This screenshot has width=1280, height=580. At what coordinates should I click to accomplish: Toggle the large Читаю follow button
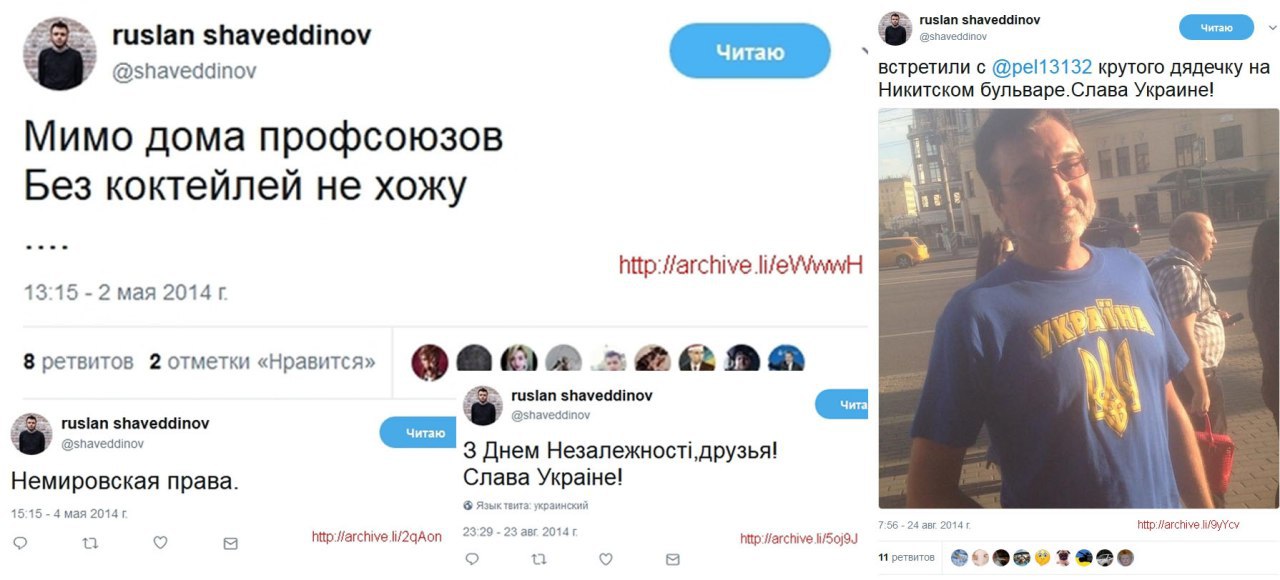750,51
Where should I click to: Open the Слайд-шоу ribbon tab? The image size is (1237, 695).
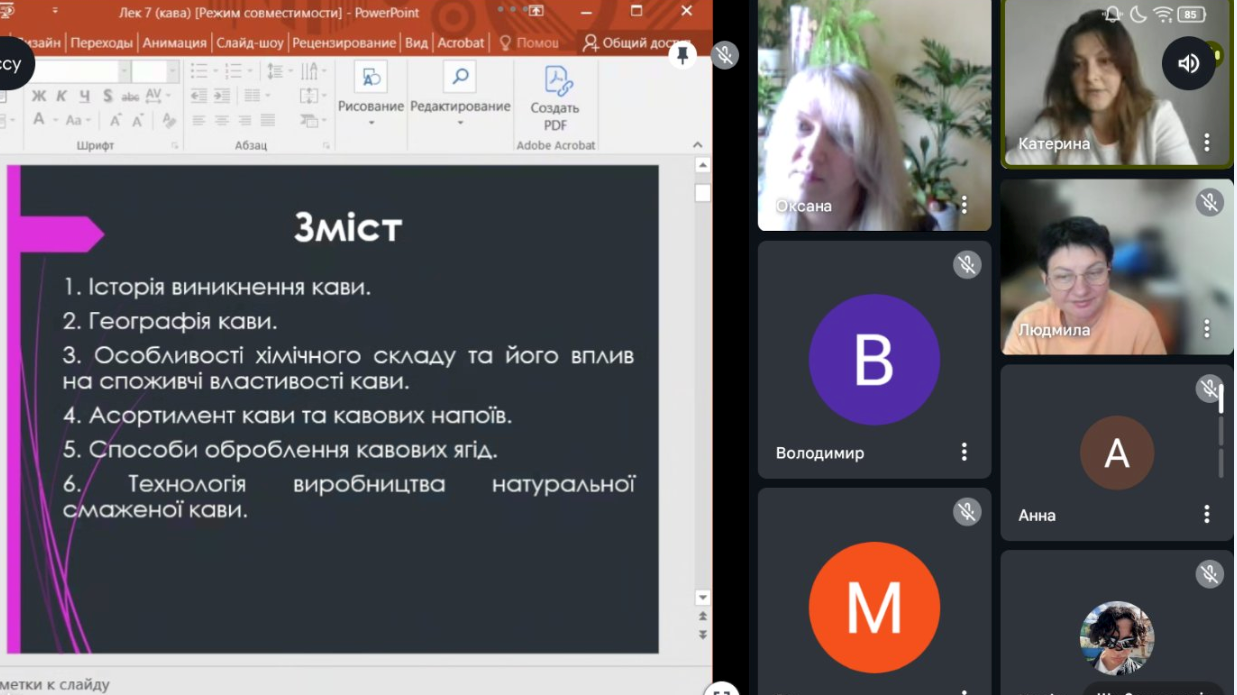tap(250, 43)
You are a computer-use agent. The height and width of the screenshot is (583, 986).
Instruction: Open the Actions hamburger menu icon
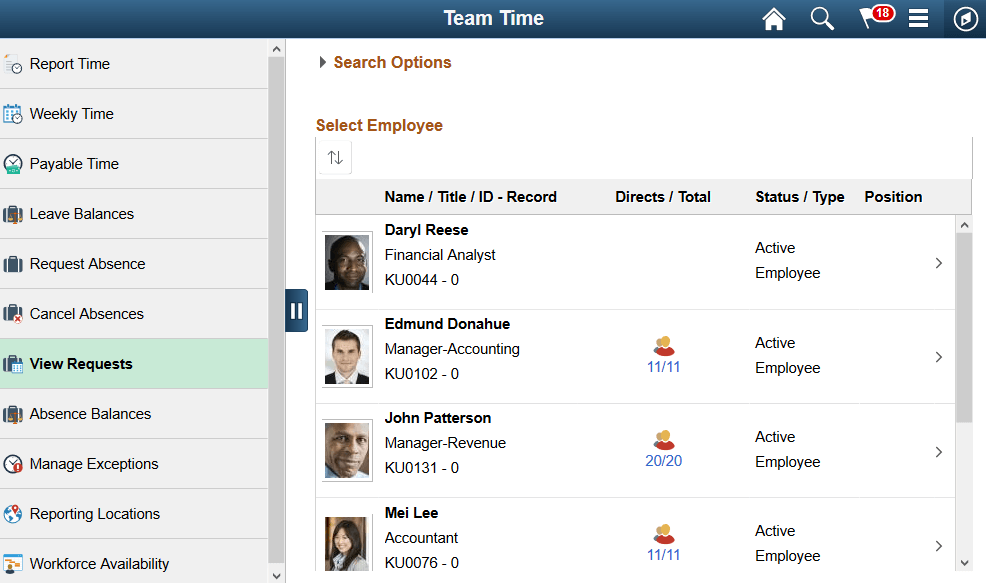(918, 18)
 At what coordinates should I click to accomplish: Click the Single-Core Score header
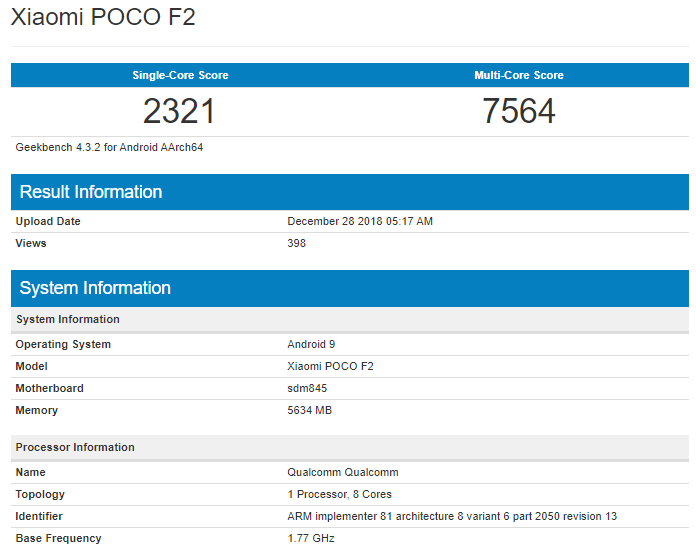pos(180,75)
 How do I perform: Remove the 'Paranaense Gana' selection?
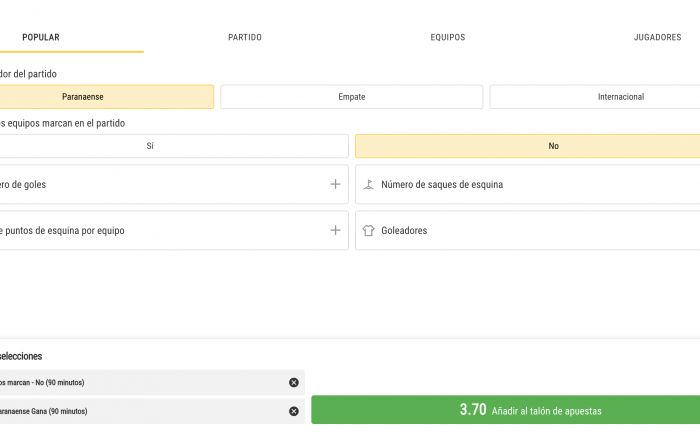click(294, 411)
********************
- [What the exercise asks]: Print the lines from the line containing "You are a computer-use" through the last line of the listing, exactly as they stand, and leave any pictures out.

- [Output of the exercise]:
You are a computer-use agent. The height and width of the screenshot is (583, 986).
Instruction: Open the Actions hamburger menu icon
(918, 18)
 At what coordinates should I click to accomplish: Click the Single-Core Score header
pos(180,75)
 How do I perform: Remove the 'Paranaense Gana' selection?
click(294, 411)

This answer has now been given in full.